(Challenge) Can you output the lines in the records below, from the line containing "Screen dimensions: 593x1187 Task: Select the 12,000" down to the line containing "tap(535, 464)" inclusive, as a numbered list without the blank lines?

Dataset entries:
════════

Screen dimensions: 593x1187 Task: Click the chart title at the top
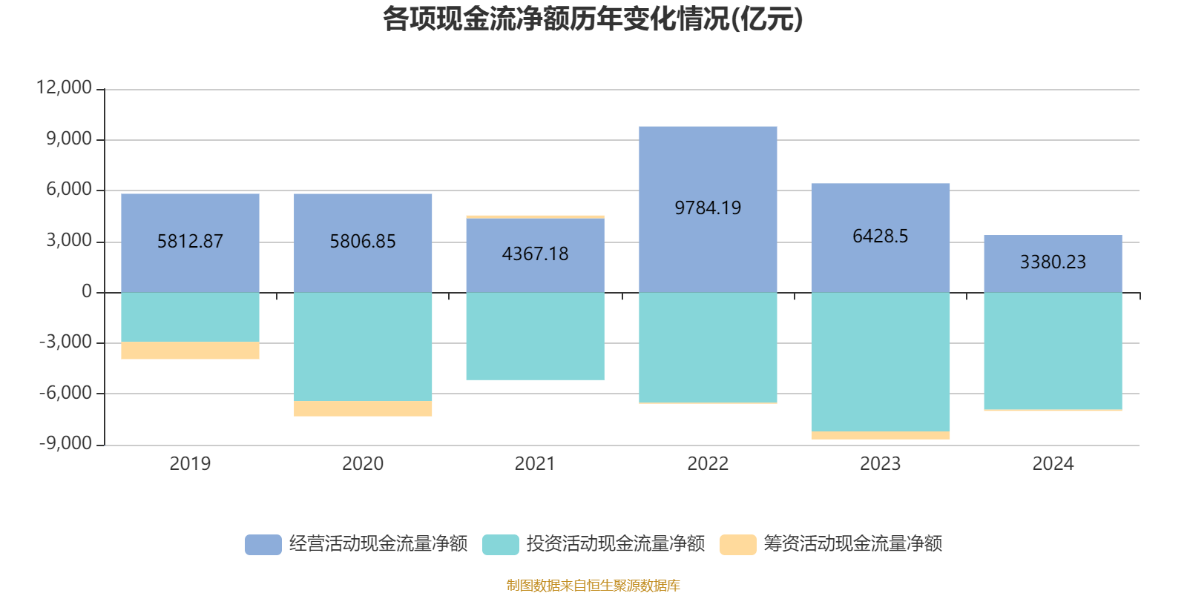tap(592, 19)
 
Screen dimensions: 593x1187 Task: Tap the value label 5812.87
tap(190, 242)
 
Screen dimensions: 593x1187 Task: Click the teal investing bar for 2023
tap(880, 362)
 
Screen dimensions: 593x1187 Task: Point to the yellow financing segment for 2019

════════

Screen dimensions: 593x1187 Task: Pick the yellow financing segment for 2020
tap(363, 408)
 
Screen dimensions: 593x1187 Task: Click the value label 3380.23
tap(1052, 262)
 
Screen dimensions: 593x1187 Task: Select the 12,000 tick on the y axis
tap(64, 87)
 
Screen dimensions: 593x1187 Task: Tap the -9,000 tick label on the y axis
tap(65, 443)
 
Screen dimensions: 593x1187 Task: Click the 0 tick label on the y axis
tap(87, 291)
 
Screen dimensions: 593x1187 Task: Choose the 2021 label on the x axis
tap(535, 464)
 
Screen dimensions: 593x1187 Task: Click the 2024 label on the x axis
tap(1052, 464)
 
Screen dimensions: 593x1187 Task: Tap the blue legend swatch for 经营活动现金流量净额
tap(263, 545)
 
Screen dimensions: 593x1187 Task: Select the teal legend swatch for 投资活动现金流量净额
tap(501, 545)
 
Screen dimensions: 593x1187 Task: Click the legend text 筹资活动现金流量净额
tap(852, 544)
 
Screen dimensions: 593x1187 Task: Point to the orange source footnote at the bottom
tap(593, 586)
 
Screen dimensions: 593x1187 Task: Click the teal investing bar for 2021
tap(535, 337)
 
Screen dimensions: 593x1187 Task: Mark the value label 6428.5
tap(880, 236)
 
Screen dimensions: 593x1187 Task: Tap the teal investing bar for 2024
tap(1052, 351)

════════

(Expected answer)
1. Screen dimensions: 593x1187 Task: Select the 12,000 tick on the y axis
2. tap(64, 87)
3. Screen dimensions: 593x1187 Task: Tap the -9,000 tick label on the y axis
4. tap(65, 443)
5. Screen dimensions: 593x1187 Task: Click the 0 tick label on the y axis
6. tap(87, 291)
7. Screen dimensions: 593x1187 Task: Choose the 2021 label on the x axis
8. tap(535, 464)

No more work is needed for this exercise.